Here’s a deeper look at what squalane can do for your skin, along with what squalane is derived from:
- Squalane Is an Excellent Moisturizer: Squalane is an amazing moisturizer that helps to keep your skin soft and young-looking. It forms a protective barrier on your skin's surface to prevent moisture loss, thus keeping your skin hydrated to the max.
- Squalane Softens and Smoothes: Using squalane in skincare can help soften your skin, giving it a more refined and youthful look. It also helps to soften the appearance of fine lines and wrinkles, promoting a smoother appearance.
- Squalane Is A Natural Antioxidant: Squalane possesses antioxidant properties that protect your skin from damage caused by free radicals (AKA unstable molecules that can harm your skin from the inside and outside).
- Squalane Is Anti-Inflammatory: Squalane has anti-inflammatory properties that can help calm irritated and/or inflamed skin. It’s also great for conditions like eczema and dermatitis as it's known to help reduce redness and discomfort.
- Squalane Improves Skin Tone: Regular use of squalane in skincare can help improve the overall appearance of your skin by reducing hyperpigmentation. It even helps to fade dark spots and acne scars, resulting in a healthy, vibrant appearance.
- Squalane Is Sustainable and Ethical: Squalane is derived from plant-based sources like olives or sugarcane and is considered sustainable and ethical. Due to this, many people feel comfortable using formulations with squalane for hair and skin health.
Squalane for Acne: Is Squalane Comedogenic?
To answer the question of is squalane comedogenic -- using squalane for acne is nothing new as squalane’s comedogenic rating is 0-1, which means that it won’t clog your pores. The reason why this is so important is that clogged pores can kickstart acne. But, by using squalane for acne and taking advantage of squalane’s comedogenic rating, you can do face care without the worry of breakouts.
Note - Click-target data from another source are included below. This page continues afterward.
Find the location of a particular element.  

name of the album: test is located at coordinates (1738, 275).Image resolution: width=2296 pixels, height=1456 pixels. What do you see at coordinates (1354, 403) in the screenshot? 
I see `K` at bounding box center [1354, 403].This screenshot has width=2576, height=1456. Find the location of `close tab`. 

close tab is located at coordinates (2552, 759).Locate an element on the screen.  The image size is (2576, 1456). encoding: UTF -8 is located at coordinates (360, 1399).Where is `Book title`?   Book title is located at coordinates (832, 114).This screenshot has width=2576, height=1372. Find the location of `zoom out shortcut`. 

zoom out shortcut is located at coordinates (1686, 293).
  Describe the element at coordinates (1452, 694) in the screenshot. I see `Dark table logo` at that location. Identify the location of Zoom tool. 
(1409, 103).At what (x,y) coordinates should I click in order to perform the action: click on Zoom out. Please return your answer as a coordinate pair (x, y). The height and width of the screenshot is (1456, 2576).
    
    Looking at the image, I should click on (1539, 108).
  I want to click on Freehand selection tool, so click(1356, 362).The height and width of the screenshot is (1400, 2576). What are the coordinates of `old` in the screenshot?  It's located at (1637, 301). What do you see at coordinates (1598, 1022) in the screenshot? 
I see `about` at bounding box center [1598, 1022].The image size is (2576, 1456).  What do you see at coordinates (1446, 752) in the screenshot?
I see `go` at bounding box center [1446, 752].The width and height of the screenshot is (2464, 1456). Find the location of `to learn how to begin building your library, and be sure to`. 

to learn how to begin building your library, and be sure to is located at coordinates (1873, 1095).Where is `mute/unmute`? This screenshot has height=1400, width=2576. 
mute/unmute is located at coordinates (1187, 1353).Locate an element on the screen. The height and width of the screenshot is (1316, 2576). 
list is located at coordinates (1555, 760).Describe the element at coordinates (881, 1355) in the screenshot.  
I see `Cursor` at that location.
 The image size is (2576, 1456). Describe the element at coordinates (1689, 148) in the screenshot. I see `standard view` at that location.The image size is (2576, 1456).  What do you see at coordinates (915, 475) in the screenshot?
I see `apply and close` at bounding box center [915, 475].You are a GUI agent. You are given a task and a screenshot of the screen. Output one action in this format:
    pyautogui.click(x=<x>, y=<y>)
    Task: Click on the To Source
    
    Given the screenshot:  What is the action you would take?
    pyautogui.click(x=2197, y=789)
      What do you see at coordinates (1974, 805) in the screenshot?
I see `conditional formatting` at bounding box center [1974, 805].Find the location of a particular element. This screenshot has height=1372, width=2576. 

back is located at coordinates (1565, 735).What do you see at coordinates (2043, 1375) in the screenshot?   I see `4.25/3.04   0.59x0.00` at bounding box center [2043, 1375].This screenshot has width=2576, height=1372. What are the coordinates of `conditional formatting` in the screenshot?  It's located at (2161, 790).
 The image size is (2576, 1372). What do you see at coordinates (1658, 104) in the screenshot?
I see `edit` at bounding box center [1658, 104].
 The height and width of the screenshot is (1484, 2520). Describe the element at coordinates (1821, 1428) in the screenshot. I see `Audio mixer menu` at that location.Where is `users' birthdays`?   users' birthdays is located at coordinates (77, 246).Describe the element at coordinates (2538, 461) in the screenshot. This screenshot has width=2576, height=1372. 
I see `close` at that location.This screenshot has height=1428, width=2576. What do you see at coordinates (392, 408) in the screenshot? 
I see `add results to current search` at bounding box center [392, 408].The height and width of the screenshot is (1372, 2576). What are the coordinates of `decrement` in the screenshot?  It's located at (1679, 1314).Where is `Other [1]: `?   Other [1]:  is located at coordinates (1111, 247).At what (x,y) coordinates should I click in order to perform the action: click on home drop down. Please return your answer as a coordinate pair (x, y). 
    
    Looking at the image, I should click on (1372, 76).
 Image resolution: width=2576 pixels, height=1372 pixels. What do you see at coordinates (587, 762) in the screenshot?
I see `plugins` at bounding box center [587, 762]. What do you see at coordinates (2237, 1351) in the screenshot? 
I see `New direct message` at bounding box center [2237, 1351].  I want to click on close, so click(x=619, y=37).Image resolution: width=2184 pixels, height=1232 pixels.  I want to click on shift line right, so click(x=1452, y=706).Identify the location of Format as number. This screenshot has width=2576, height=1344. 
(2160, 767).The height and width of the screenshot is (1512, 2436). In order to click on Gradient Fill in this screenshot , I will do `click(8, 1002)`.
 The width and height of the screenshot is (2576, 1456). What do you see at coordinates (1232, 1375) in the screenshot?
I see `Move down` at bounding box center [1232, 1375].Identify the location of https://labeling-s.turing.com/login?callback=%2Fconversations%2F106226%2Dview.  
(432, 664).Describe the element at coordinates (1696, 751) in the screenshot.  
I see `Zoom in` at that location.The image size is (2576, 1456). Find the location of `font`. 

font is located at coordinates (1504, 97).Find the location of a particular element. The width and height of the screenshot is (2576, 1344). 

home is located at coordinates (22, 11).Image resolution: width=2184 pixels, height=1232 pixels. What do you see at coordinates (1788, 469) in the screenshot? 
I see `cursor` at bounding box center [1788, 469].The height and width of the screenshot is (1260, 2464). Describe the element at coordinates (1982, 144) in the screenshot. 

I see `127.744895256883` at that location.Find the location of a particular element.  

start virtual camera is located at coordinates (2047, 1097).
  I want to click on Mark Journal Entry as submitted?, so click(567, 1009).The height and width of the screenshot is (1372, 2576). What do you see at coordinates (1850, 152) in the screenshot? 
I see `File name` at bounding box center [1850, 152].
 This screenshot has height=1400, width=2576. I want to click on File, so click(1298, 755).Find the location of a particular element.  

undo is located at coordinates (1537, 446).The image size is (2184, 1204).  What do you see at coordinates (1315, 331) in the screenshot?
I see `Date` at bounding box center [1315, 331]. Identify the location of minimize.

If you’re using squalane for acne, you may notice your skin becoming a little less oily as squalane is known to balance your skin’s sebum production (an oily substance that protects your skin from drying out). And squalane can strengthen your skin's natural barrier function. By fortifying this barrier, squalane shields your skin, reducing your risk of acne.
Squalane’s comedogenic rating also means that it’s gentle and non-irritating. It can be used alongside acne medications and/or treatments to provide more hydration and minimize potential side effects. Many people also use squalane for acne scars as it can fade post-acne marks (more on this in the section above).
Is Squalane Comedogenic? Are There Any Side Effects of Using Squalane for Acne?
Thankfully, there aren’t many side effects of using squalane for acne (and they’re highly uncommon); the only ones noted are itchiness and redness. If you have an adverse reaction to squalane and/or experience one of these side effects, you should schedule an appointment with your doctor immediately.
Cheryl Woodman, a scientist and skincare formulator, says, “Squalane typically plays nice with other products. If squalane is the main or only active in a face oil, there typically will be no side effects or breakouts when mixing it into a routine that contains cosmeceutical-strength skincare.”
Because of this, Woodman mentions that squalane is a great base for actives like niacinamide and retinol. In fact, squalane and niacinamide work together to help repair and promote a healthy skin barrier, while squalane and retinol can have an anti-aging effect for a youthful, fresh look.